Not knowing what to do next, Nick reached out to the jelly. Suddenly, there was a flash of light, and he found himself laying ten feet from Jermaine, stiff as a board.
He'd been tazed by the ambudrone, and it now floated above him. The white, orbish body, held up a wagging finger, "Please keep your voice down. You are disturbing the shoppers. Besides, he's just a refugee, you know."
They didn't shut down the shopping center—that would be ridiculous after all
They didn't shut down the shopping center—that would be ridiculous after all. I mean, how could one rob the businesses and consumers of their goods and services for one sick refugee kid? Nick knew that the ambudrone, run by its large corporate servers, assessed the value of a dying refugee in light of the financial loss of the businesses in the airport, and chose the businesses. The drone simply roped off Nick's family and shoppers from the quarantined area so they could continue on with their shopping.
Still frozen by the tazer, Nick couldn't move his head, not even his eyes. All he could do was lie there and, at the edge of his vision, watch his best friend shake fitfully, and then intermittently, and then not at all.
Jermaine died in Nick's peripheral vision.
Looking up at the plastic outline of the ambudrone, he had only one thought from that day forward: I'm getting off this planet. And I'm taking my friends with me.
Nick sighed. He wanted to get away. It wasn't crazy there, on Moon. If someone is dying, you help them. Why is that so complicated? Everything there was black and white. Everything there was . . .
"Simple." Nick blinked and shook his head. "Talking to myself now."
So when the wealthy philanthropist, Rick Killings, announced that he would award one billion dollars to the person who could build a machine to return solar radiation to Earth's surface, Nick had found a way to get his refugee friends off this planet. Like some global cataract, a thin cloud covered the Earth, blocking the sunlight for nearly one hundred years. All he had to do was build his solar transference machine, the Prometheus 10,000, and win the "Light The World" cash prize. Then he could afford to buy one-way transworld shuttle tickets for him and his friends to the Trafalgar Lunar outpost. And maybe even purchase a plot of colonial land at Sector 9. Southside of Moon. Easy.
Just like the movies.
Some might call Nick naïve, simple, even a delusional fourteen-year-old—they usually did—but he didn't care. He believed with all his heart that this machine would save his friends. Speaking of, he needed to get his butt in gear if he was going to be ready for the demonstration at two o'clock that afternoon.

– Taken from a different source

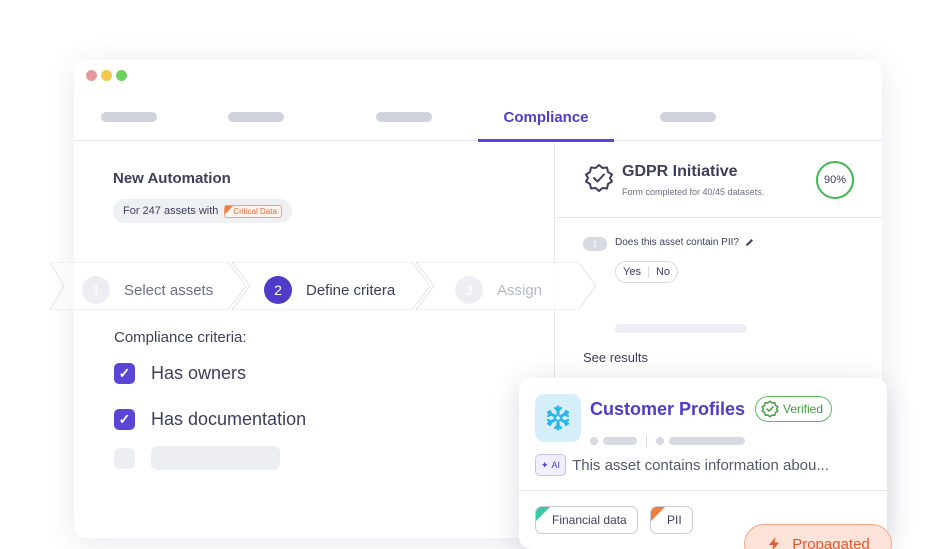 The height and width of the screenshot is (549, 929). Describe the element at coordinates (680, 172) in the screenshot. I see `gdpr-title: GDPR Initiative` at that location.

The Rones lie about their true intent. They enter the city of Huron at the peril of us all.
"Tim? Is that you? Seriously. I'm gonna punch you in the mouth if you don't knock it off . . . Tim??"
Come to think of it, Nick hadn't seen his brother all afternoon. He walked to the window overlooking Hiker's Canyon, scanning for any signs of his brother.
A hoverbus swept past their house and toward the refugee camps. The sound of the anti-grav engines made him drop his gaze down to the bottom of Hiker's Canyon. There lay a blond, curly-headed boy, clutching his stomach while trying to cough up a spleen or two. A large teenager hovered over the curly-headed boy, taunting and laughing.
"Oh boy," Nick said. He had found his brother, Tim.
And so had Rocky the She-Bully.
"You should know better, Tim." Nick bolted out the door. "Never go down to the canyon by yourself . . . Back off, Rocky!"
Can you hear me, Steward? The woman pleaded. The Rones lie about their true intent! They enter the city of Huron at the peril of us all! Can you hear me, Nikolas?